Exercise requirements – Once the line with "Click the variable costing instruction banner" is found in the entries below, print it and each following line exactly, stopping after the line with "Click the checkmark on the toggle knob"; print nothing else.

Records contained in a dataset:
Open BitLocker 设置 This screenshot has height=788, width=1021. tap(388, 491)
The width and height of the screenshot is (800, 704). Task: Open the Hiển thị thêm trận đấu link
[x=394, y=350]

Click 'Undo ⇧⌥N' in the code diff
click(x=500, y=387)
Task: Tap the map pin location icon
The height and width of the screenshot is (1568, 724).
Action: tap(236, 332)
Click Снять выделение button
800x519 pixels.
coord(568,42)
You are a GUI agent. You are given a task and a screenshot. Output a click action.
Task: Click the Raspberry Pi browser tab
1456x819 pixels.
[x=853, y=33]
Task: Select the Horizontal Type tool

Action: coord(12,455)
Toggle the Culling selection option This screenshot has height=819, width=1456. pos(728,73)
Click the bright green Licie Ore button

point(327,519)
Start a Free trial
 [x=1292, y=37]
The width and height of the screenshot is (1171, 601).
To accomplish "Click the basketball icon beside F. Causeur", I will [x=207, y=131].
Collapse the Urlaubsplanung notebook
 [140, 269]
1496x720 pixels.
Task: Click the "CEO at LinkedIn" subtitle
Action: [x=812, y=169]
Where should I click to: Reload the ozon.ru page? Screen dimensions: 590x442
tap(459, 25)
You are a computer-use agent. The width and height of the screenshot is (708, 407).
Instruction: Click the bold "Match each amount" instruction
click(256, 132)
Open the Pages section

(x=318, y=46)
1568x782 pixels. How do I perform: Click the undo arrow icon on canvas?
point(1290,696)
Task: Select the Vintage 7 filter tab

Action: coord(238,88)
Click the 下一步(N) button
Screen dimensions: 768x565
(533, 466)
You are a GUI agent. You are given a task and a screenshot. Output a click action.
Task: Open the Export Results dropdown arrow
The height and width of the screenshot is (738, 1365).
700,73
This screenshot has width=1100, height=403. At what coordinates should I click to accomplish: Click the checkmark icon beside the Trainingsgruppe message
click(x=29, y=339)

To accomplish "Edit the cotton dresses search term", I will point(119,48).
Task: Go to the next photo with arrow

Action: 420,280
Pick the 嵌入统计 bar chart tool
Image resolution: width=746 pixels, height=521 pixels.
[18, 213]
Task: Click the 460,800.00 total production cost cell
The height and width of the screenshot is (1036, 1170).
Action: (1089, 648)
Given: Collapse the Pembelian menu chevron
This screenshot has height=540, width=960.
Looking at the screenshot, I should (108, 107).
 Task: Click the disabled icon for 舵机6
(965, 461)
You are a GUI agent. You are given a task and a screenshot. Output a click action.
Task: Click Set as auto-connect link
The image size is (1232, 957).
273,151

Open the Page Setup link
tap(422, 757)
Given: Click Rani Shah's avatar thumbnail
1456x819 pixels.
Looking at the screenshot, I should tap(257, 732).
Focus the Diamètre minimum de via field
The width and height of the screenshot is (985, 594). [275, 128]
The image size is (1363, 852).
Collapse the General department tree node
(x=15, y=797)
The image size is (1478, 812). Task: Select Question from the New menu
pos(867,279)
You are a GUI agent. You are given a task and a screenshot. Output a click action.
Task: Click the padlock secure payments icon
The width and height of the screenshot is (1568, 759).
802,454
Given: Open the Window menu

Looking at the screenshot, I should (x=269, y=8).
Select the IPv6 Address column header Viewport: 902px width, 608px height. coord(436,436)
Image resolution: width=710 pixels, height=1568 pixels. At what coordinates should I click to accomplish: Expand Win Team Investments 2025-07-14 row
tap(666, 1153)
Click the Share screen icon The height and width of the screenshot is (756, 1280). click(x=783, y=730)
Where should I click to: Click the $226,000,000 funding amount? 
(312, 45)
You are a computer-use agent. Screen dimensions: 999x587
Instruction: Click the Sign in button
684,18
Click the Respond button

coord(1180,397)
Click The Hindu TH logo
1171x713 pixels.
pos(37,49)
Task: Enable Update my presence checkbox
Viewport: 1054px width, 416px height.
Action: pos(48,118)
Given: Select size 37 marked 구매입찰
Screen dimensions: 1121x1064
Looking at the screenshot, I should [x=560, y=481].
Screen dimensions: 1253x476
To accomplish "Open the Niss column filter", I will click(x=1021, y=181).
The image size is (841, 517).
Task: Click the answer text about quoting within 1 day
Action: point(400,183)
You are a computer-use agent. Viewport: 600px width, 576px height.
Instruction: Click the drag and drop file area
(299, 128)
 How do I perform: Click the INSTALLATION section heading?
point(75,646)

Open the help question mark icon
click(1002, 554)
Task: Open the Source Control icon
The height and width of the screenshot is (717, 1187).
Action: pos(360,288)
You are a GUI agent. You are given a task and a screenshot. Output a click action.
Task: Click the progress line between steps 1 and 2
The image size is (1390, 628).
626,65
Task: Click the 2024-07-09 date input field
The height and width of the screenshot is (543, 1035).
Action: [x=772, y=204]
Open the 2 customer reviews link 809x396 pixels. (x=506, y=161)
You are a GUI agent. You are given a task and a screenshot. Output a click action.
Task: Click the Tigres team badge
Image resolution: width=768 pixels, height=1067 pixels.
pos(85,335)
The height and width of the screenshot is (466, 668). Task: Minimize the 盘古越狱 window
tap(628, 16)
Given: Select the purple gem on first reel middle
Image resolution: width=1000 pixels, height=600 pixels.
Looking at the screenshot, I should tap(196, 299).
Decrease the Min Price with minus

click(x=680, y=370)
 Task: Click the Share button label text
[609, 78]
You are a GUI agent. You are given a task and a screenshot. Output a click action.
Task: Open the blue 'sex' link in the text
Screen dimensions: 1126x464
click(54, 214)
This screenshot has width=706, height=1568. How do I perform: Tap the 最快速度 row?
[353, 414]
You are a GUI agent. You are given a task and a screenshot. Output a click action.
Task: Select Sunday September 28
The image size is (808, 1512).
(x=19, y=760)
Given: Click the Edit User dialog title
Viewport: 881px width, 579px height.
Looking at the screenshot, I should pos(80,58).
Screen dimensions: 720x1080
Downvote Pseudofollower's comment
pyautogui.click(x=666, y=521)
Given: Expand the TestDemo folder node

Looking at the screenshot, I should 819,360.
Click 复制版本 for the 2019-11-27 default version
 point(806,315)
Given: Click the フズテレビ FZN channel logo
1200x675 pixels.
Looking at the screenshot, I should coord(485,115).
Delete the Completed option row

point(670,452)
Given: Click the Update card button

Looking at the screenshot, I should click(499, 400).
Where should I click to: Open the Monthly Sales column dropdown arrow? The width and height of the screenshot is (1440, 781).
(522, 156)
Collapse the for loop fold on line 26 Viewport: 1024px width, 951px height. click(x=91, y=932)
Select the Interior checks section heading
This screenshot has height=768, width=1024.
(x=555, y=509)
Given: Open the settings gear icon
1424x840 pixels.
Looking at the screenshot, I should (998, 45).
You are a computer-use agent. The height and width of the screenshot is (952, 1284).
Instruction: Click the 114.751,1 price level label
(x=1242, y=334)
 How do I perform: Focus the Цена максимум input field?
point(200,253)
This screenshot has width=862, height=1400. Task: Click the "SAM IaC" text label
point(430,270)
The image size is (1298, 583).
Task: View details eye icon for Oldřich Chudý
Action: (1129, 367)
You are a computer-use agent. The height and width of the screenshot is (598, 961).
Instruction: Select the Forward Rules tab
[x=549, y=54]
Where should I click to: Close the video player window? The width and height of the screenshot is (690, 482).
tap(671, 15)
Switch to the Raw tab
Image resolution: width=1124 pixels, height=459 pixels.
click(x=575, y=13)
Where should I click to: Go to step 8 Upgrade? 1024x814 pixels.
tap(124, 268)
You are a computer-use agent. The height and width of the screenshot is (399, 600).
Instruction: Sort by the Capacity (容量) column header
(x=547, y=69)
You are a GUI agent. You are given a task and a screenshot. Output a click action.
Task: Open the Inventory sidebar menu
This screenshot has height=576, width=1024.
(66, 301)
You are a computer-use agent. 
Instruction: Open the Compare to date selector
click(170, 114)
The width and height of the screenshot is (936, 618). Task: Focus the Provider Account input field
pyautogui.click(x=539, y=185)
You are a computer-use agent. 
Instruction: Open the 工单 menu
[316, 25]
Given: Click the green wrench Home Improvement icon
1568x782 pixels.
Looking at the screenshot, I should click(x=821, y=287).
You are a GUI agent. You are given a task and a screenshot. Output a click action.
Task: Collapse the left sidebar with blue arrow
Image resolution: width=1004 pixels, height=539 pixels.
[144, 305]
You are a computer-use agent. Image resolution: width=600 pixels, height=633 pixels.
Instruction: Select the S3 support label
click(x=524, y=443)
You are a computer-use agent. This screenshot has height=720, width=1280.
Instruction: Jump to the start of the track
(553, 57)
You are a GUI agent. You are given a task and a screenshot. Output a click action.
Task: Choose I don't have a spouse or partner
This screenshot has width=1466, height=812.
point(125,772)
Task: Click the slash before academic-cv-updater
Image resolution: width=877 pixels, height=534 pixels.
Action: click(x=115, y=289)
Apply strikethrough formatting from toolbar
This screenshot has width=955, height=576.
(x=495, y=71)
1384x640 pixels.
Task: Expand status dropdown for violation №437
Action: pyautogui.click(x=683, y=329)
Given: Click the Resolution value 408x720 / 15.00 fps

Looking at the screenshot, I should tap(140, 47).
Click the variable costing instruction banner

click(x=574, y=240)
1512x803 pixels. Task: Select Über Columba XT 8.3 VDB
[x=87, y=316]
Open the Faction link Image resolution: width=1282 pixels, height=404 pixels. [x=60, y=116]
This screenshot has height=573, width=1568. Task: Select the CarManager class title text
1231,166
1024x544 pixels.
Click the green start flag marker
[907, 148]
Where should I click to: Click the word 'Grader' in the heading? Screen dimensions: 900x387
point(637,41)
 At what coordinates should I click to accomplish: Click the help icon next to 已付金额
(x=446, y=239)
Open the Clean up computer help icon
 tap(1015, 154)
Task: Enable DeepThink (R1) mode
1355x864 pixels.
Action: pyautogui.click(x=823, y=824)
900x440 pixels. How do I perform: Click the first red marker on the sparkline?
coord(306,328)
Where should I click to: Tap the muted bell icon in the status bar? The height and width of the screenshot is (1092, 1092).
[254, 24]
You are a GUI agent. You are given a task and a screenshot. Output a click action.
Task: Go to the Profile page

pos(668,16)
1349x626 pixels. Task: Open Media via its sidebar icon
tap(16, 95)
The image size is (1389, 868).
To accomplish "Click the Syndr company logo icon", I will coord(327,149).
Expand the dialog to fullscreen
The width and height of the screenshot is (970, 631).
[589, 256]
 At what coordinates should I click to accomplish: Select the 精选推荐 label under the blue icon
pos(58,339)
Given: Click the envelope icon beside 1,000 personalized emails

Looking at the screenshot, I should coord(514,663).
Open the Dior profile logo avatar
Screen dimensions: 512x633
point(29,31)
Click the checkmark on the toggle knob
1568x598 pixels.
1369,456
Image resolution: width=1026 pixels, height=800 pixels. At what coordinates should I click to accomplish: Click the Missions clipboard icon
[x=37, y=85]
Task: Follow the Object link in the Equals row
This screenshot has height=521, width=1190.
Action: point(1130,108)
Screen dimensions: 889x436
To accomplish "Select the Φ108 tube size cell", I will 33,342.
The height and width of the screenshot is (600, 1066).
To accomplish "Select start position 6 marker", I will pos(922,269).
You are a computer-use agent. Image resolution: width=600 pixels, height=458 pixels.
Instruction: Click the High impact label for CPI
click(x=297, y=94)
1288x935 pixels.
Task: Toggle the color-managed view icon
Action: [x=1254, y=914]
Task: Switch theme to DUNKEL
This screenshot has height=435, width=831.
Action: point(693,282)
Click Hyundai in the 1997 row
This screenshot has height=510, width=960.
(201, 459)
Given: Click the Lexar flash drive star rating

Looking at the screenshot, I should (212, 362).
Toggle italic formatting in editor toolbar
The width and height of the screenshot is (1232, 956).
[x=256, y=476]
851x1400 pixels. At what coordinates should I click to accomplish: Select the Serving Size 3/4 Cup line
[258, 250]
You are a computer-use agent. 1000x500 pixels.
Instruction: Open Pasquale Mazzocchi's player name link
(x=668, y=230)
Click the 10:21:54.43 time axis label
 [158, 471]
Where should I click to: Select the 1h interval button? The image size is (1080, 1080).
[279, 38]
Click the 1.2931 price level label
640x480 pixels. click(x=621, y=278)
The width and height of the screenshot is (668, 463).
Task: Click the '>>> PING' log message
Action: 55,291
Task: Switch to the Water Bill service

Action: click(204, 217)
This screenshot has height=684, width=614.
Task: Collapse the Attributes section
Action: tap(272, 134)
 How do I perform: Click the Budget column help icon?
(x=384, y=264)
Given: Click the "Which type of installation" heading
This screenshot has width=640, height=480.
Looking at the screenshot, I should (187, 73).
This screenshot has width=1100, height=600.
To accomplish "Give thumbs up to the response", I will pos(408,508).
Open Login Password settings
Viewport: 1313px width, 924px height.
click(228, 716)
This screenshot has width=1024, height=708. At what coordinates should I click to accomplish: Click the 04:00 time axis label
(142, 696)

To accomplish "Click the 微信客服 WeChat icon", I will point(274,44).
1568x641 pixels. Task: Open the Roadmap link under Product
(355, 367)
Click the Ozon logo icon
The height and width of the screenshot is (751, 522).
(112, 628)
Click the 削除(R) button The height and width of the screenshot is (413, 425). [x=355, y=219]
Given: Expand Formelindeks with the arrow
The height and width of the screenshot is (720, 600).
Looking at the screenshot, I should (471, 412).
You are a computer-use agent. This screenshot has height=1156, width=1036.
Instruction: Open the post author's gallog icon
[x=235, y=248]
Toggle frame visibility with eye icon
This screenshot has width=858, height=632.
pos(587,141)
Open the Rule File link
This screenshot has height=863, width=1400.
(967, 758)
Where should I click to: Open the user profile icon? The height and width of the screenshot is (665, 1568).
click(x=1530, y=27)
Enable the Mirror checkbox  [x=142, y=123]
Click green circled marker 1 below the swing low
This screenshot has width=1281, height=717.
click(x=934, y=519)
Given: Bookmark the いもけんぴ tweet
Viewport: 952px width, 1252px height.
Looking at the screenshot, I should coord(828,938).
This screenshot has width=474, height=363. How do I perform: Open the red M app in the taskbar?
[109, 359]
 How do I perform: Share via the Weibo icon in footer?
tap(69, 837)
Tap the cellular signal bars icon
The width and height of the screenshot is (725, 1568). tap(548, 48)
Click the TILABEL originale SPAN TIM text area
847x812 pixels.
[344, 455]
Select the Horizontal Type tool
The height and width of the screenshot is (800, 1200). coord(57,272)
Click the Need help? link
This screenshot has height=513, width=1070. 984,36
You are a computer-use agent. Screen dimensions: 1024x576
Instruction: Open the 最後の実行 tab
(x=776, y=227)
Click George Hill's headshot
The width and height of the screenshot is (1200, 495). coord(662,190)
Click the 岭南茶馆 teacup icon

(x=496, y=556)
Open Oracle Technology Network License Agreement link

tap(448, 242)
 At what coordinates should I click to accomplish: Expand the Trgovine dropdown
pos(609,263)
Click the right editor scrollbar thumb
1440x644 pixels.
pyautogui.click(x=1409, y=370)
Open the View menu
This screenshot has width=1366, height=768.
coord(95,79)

Exercise solution –
Click the variable costing instruction banner

click(x=574, y=240)
1512x803 pixels. Task: Select Über Columba XT 8.3 VDB
[x=87, y=316]
Open the Faction link Image resolution: width=1282 pixels, height=404 pixels. [x=60, y=116]
This screenshot has height=573, width=1568. Task: Select the CarManager class title text
1231,166
1024x544 pixels.
Click the green start flag marker
[907, 148]
Where should I click to: Click the word 'Grader' in the heading? Screen dimensions: 900x387
point(637,41)
 At what coordinates should I click to accomplish: Click the help icon next to 已付金额
(x=446, y=239)
Open the Clean up computer help icon
 tap(1015, 154)
Task: Enable DeepThink (R1) mode
1355x864 pixels.
Action: pyautogui.click(x=823, y=824)
900x440 pixels. How do I perform: Click the first red marker on the sparkline?
coord(306,328)
Where should I click to: Tap the muted bell icon in the status bar? The height and width of the screenshot is (1092, 1092).
[254, 24]
You are a GUI agent. You are given a task and a screenshot. Output a click action.
Task: Go to the Profile page

pos(668,16)
1349x626 pixels. Task: Open Media via its sidebar icon
tap(16, 95)
The image size is (1389, 868).
To accomplish "Click the Syndr company logo icon", I will coord(327,149).
Expand the dialog to fullscreen
The width and height of the screenshot is (970, 631).
[589, 256]
 At what coordinates should I click to accomplish: Select the 精选推荐 label under the blue icon
pos(58,339)
Given: Click the envelope icon beside 1,000 personalized emails

Looking at the screenshot, I should coord(514,663).
Open the Dior profile logo avatar
Screen dimensions: 512x633
point(29,31)
Click the checkmark on the toggle knob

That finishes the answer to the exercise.